Marsalforn (Pronounced: Marsa el-Forn, | Maltese: Marsalforn), also written as M'Forn for shortcut purposes, is a town on the north coast of Gozo, the second largest island of the Maltese archipelago. The town lies between the hill-top towns of Xagħra and Żebbuġ. Associated with this town there is also the bay of Qbajjar. The town is part of the Żebbuġ local council. Marsalforn is one of the most popular tourist resorts on Gozo. It is well served with hotels, guest houses, restaurants, bars, and beaches. There is only a one small sandy beach in Marsalforn, however, along the rocky coastline there are a number of interesting swimming spots.

Public structures 

 a Roman Catholic church
 a police station
 a major bus stop
 7 diving centers
 a hotel, a guesthouse and a couple of apartments for rent
 20 restaurants
 6 shops and supermarkets
2 bays, including Qbajjar

Nature 

 a major sandy beach and some swimming spots
 a public garden and a park

Name
Marsalforn is a composite word. "Marsa" is an Arabic word meaning ‘port’ or ‘bay’. There is disagreement on the origin of the second part of the word - ‘forn’. Forn means "a bakery" in Maltese and Arabic, but it is highly improbable that this has anything to do with Marsalforn, for it is unlikely that a bakery would be built in an area with a small population. It is quite likely that this name, like that of other Gozitan ports, might refer to a type of ship. In that case it would derive from Liburna, an Illyrian type of a ship, which became livurna in Greek, and lifurna in Arabic. The name might also have been derived from forna, a word used by Gozitan fishermen to refer to "a cave hollowed out by the sea". There are several of these in Marsalforn, the best known being Għar Qawqla ‘the cave at the steep hill’.

Emblem 
The emblem of Marsalforn consists of a blue shield representing Marsalforn harbour, encircled by a golden border. Saint Paul, according to tradition, left for Rome, after his shipwreck, from Marsalforn; hence the emblem of Saint Paul: a viper encircling the sword. The viper refers to the episode involving Saint Paul just after his shipwreck on Malta as recorded in the Acts of the Apostles.

Geography
To the south of Marsalforn is a fertile valley named after the town. The valley is bounded by several hillocks and used to be known as the "haven of hillocks". The most famous of these is tas-Salvatur (Our Saviours Hill) also referred locally as Tal-Merzuq Hill (Ray of Light) due to the legends surrounding it, recorded by Giovanni Abela in the seventeenth century.

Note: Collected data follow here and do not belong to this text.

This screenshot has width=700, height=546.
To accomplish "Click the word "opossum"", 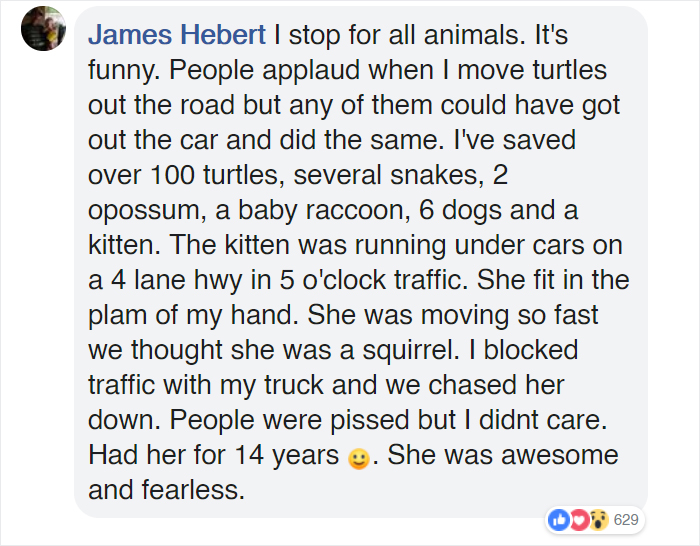I will pos(143,211).
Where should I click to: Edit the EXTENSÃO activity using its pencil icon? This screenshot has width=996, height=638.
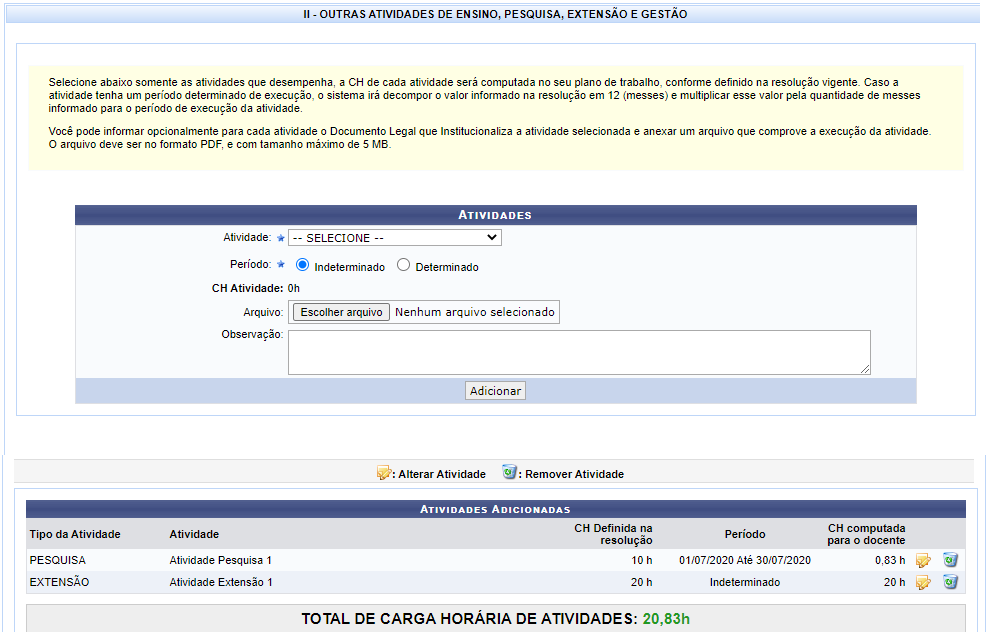(x=922, y=582)
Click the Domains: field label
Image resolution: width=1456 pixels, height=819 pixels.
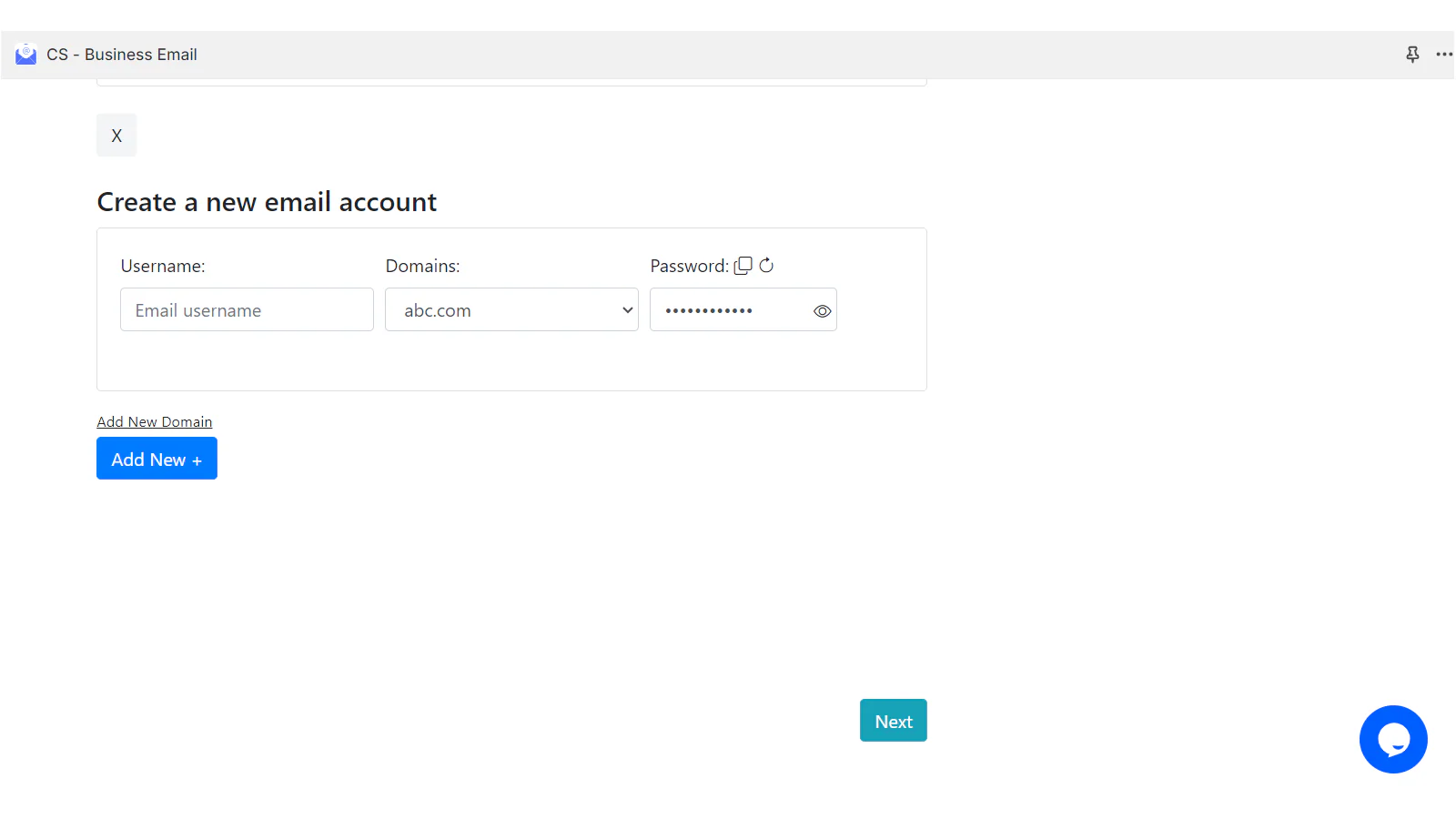pos(422,267)
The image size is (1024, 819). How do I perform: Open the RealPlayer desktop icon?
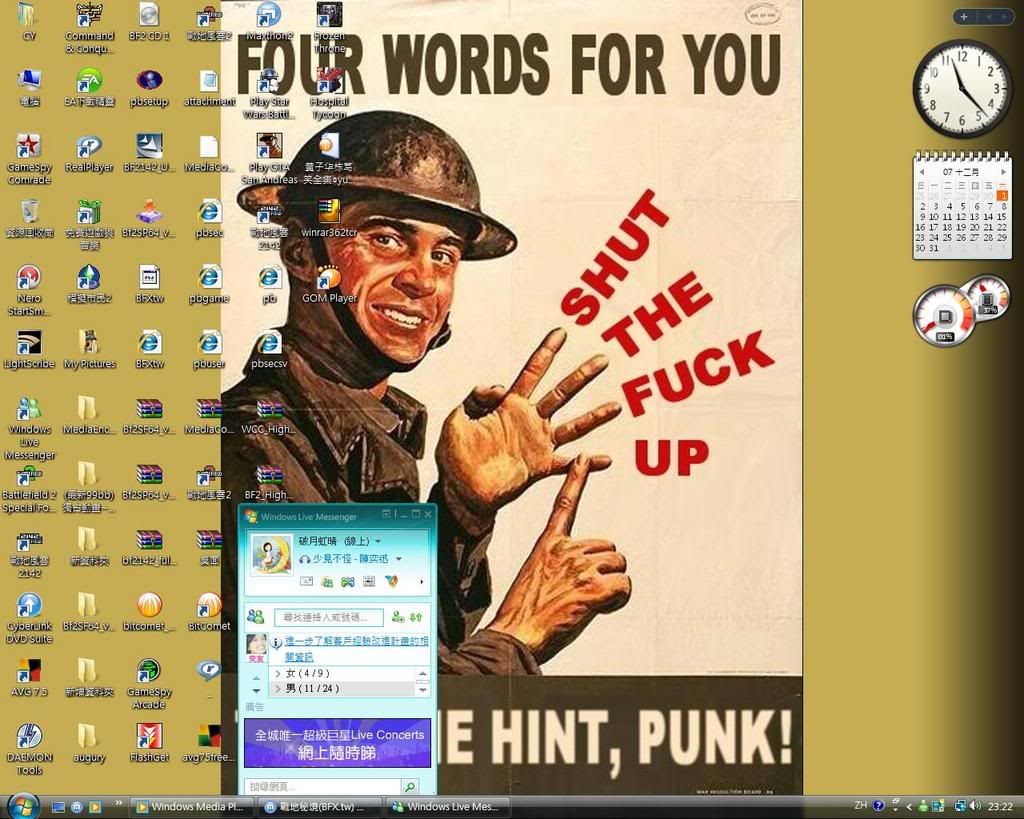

This volcano like hill has acquired the attention of the people since 1901, when a large wooden cross was erected on its peak. Three years later, when Gozo was consecrated to Christ the Saviour, a stone statue of Christ replaced the cross. This was in turn replaced by a gigantic concrete statue towering twelve metres above the hill, which remains to this day.

As recorded in the Acts of the Apostles, Paul the Apostle was shipwrecked in Malta, but legend maintains that it was from Marsalforn that he embarked for Sicily and Rome. Today, this legend is symbolised by the town's emblem, which consists of a viper encircling a sword. This refers to an episode involving Saint Paul when he remained unharmed after being bit by a viper. The town church of  'Saint Paul Shipwreck' is also dedicated to the memory of Saint Paul departure from Marsalforn. The church, originally raised in the fourteenth century, has been rebuilt and enlarged many times. The foundation stone of the present church was laid in 1730. The feast is celebrated on 10 February every year.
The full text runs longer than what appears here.